[EXERCISE DIRECTIONS]
I need the entries printed again word for word, without the images.

(Saved entries)
• • •
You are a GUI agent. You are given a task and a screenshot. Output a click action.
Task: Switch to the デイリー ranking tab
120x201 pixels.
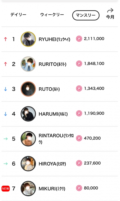pos(18,15)
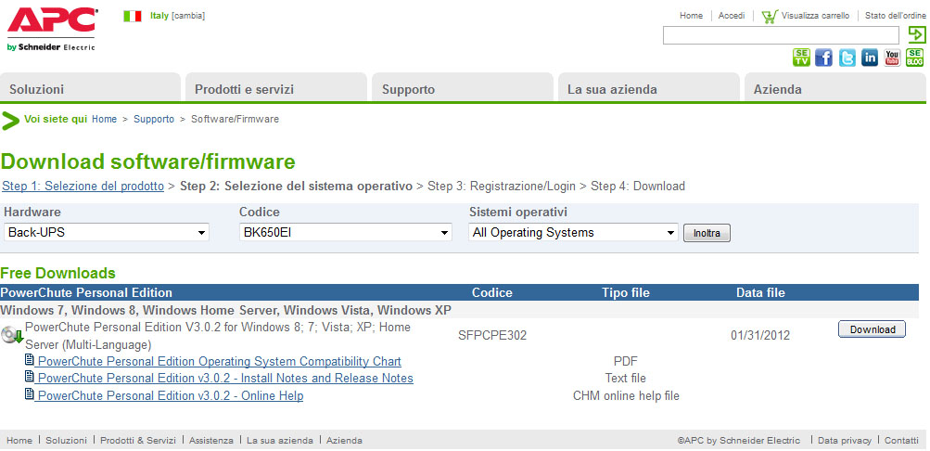Open the SE Blog icon
This screenshot has height=451, width=930.
click(915, 58)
• • •
[THE COMPLETED TASK]
You are a GUI agent. You are given a task and a screenshot. Output a click action.
Task: Switch to the デイリー ranking tab
120x201 pixels.
pos(18,15)
Open the SE Blog icon
This screenshot has height=451, width=930.
click(915, 58)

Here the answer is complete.